Introduction 

A dislocated kneecap is an uncommon injury usually caused by a sudden change in direction when the leg is planted on the ground.

It often happens during sports or dancing, but can also occur when getting out of a chair. It's mostly seen in teenagers.

Normally, the kneecap (patella) sits over the front of the knee joint. It glides over a groove in the joint when you bend or straighten your knee.

When the kneecap dislocates, it comes out of this groove and the supporting tissues can overstretch or tear.

A dislocated kneecap should be treated promptly and investigated properly. It takes about six weeks to fully heal.

What are the signs?

When a kneecap dislocates, it shouldn't be hard to spot as the knee usually looks deformed. Other signs and symptoms are:

  • you may hear a "crack"
  • the kneecap may feel out of joint
  • the surrounding tissue swells up very quickly
  • it's extremely painful
  • you'll be unable to walk

Often the kneecap will spontaneously correct itself soon afterwards, which can mean the diagnosis is not made when it's later seen by a healthcare professional.

What should I do?

If you think you've dislocated your kneecap for the first time and it hasn't corrected itself, call an ambulance. Sit with your leg outstretched and keep it still.

Either straighten your knee or ask someone to gently lift up your foot. The kneecap will usually correct itself and the pain should rapidly fade.

If it's not the first time you've dislocated your kneecap and you've managed to gently manipulate the kneecap back into place, with no major injury, there may be no need to go to hospital.

You can manage any swelling by holding an ice pack to your knee for 10 to 15 minutes every hour for the first day of your injury, and every few hours for the few days that follow.

How is it diagnosed and treated?

If it's the first time you've dislocated your kneecap, the leg will be immediately splinted by paramedics and you'll be taken to your nearest hospital A&E department.

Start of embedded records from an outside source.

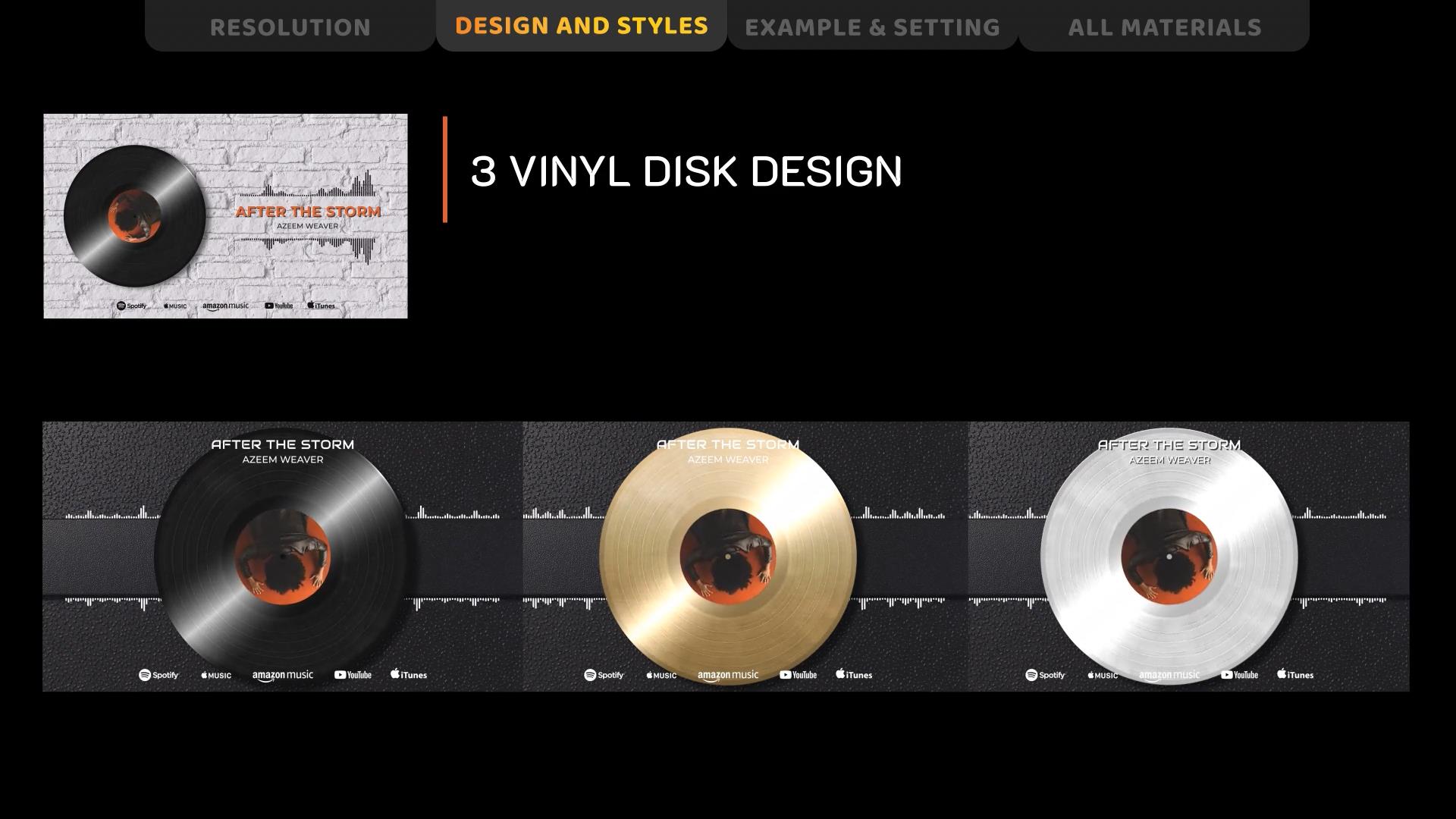Viewport: 1456px width, 819px height.
Task: Click the 3 Vinyl Disk Design heading
Action: tap(686, 171)
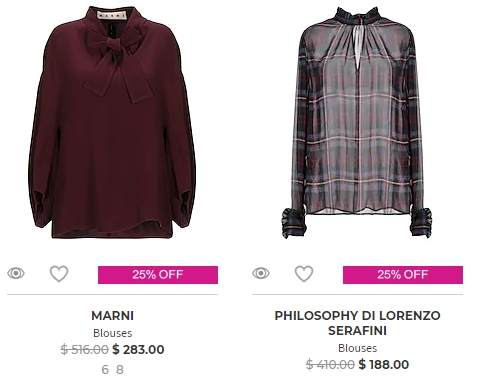Open quick view for the Marni blouse
The width and height of the screenshot is (478, 376).
point(16,273)
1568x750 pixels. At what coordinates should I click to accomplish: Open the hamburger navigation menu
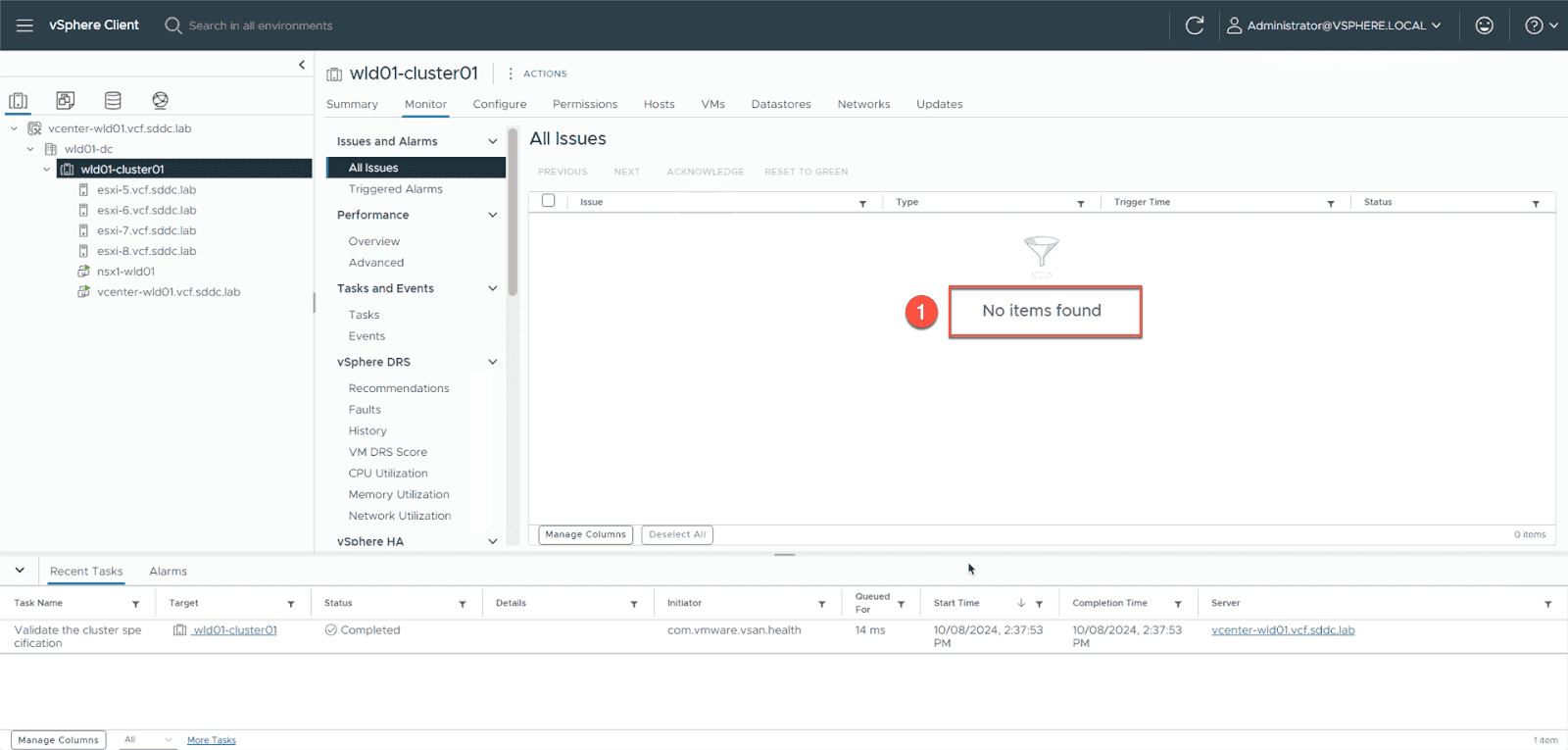pos(24,25)
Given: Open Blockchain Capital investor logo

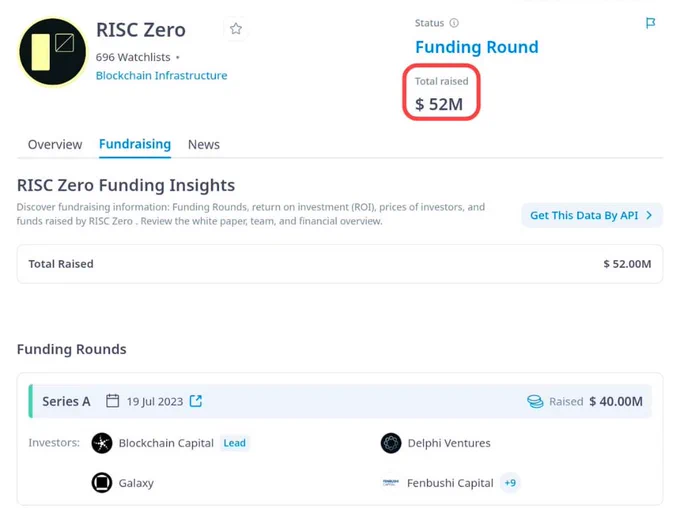Looking at the screenshot, I should [102, 443].
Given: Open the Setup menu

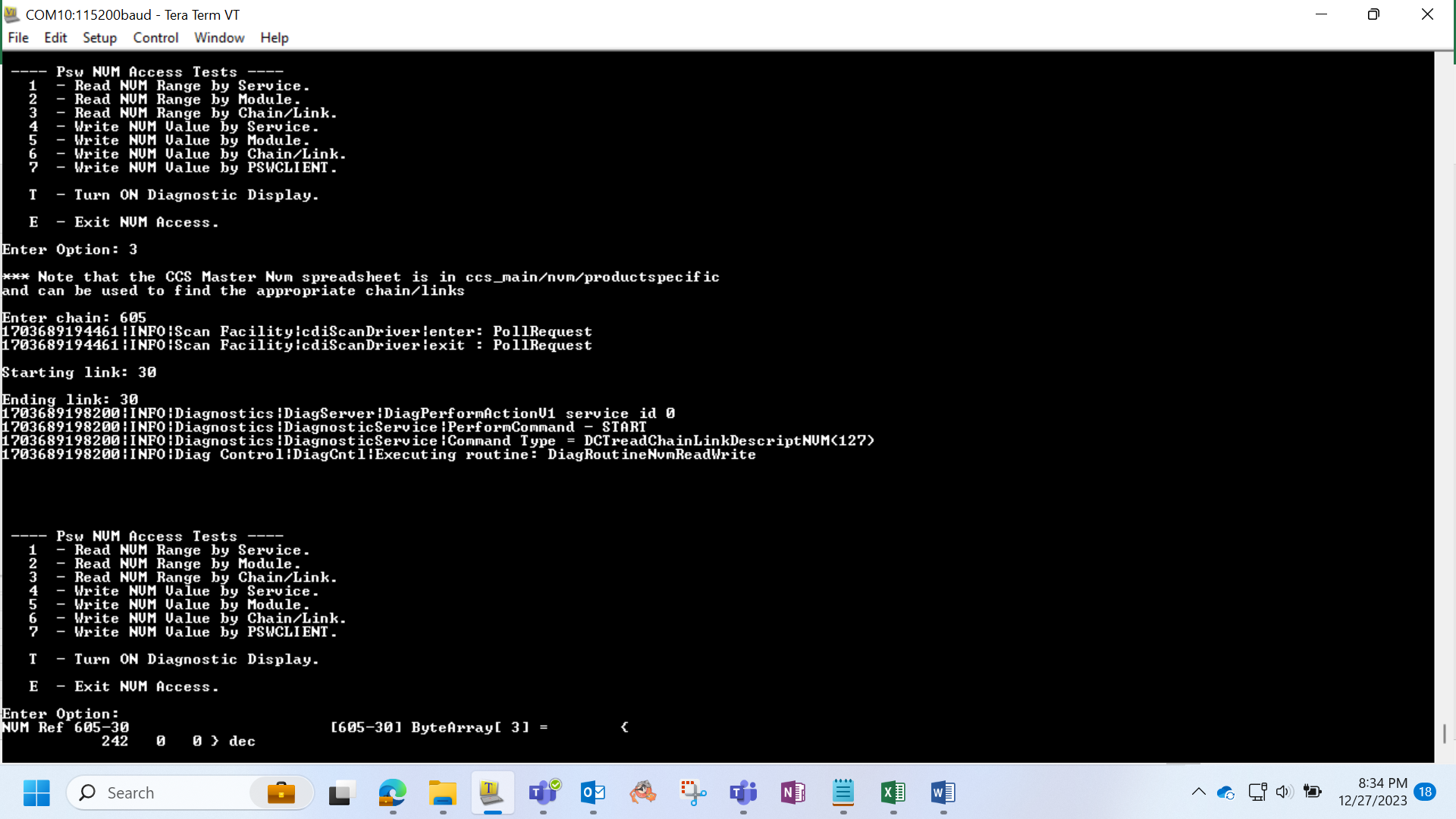Looking at the screenshot, I should [99, 37].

If the kneecap hasn't corrected itself by the time you get to hospital, a doctor will need to manipulate the kneecap back into place in a procedure called a reduction.

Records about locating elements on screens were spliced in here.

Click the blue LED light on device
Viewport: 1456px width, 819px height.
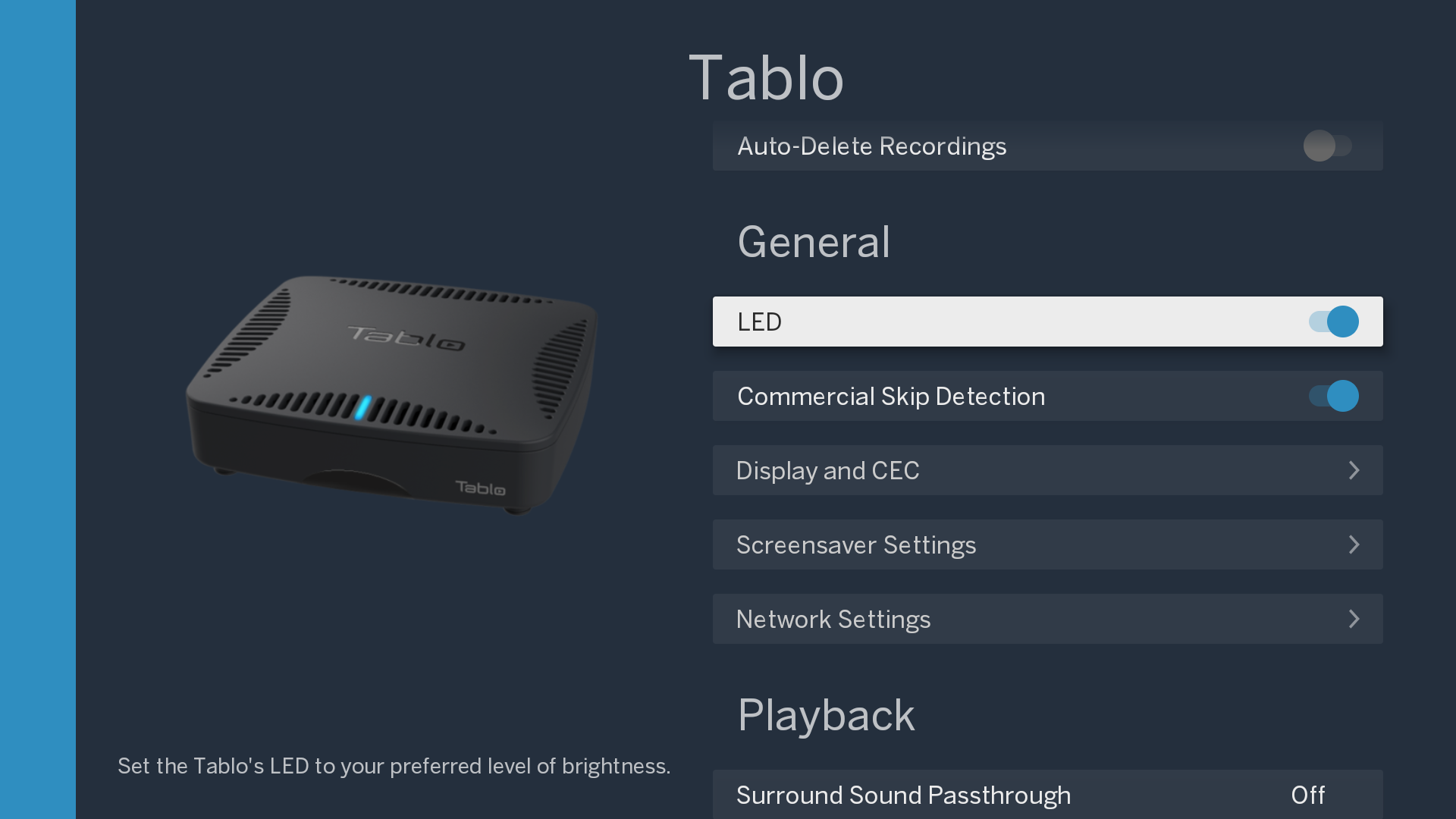tap(363, 407)
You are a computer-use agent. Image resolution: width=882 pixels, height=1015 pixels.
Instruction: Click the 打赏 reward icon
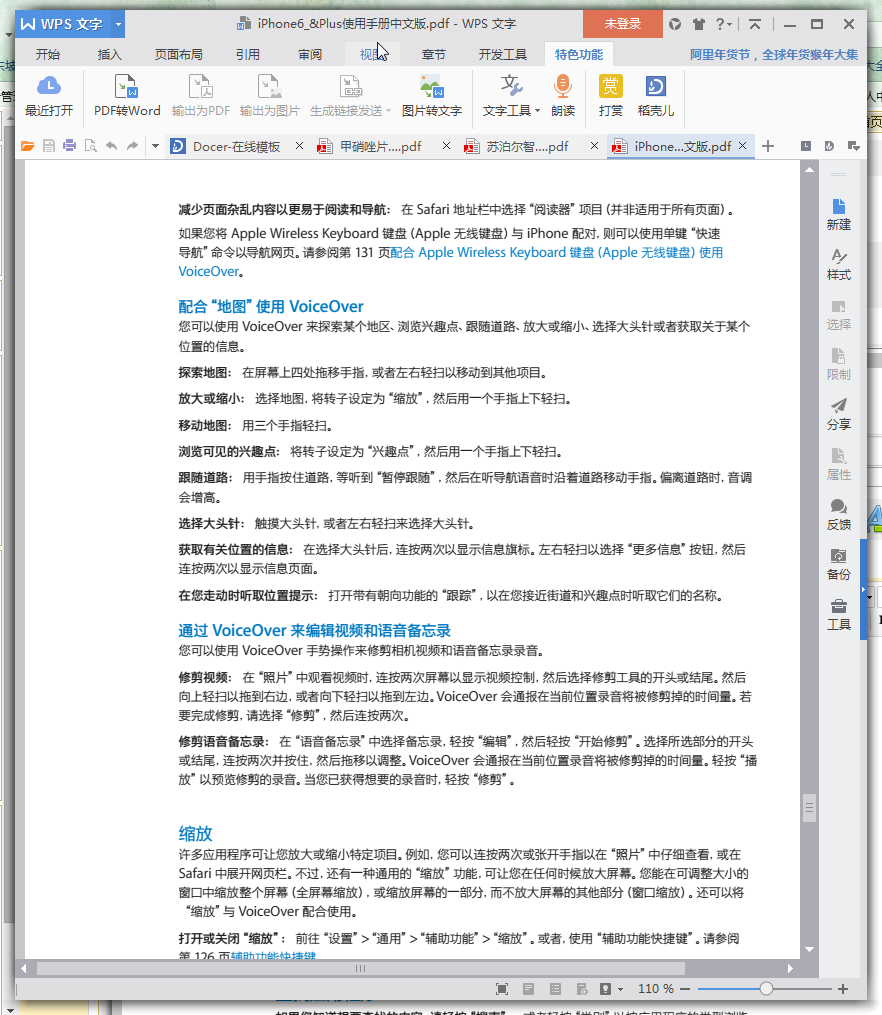click(x=610, y=87)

You may be given medication to sedate you to ensure you are relaxed and free from pain.

Once the kneecap is back in place, you may have further tests to check the bones are in the correct position and there is no other injury.

You'll be sent home with painkillers and your leg will be immobilised in a detachable splint (plaster casts are rarely used nowadays).

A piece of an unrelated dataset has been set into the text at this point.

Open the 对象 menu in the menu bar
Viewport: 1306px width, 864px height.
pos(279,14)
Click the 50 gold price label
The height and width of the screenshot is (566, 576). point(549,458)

You'll need about six weeks of physiotherapy to recover.

Surgery would only be necessary if there was a fracture with a piece of bone floating in the knee.

Recovering at home

The knee may be very painful during the first few days and you'll probably need to take painkillers, such as paracetamol or ibuprofen. Always follow the dosage instructions on the packet.

If this doesn't control the pain, see your GP – there may be a fracture, so you'll need an X-ray if you haven't had one already. Your GP can prescribe a stronger painkiller, such as codeine, if necessary.

The splint should be kept on for comfort only and should be removed when you have control of the leg and for supervised exercises with a physiotherapist. This allows you to strengthen the muscles that stabilise the kneecap.

A physiotherapist should give you some exercises, such as straight leg raises, to do at home to help strengthen the leg muscles and improve the movement of your knee. You probably won't need supervised treatment if you're managing recurrent dislocations yourself.

It takes about six weeks to fully recover from a dislocated kneecap.

Dislocating the kneecap again

More than half of those who first dislocated their kneecap when they were young will dislocate it again. 

The chance of another dislocation depends partly on how well the muscles surrounding the joint heal.

The risk is higher if you're obese, because of the extra strength needed by the muscles to control the movements of the kneecap, and if you have hypermobile joints.

There is a better chance of preventing the kneecap dislocating again if you regularly do the exercises your physiotherapist recommends.

Surgery may occasionally be needed if the kneecap keeps dislocating.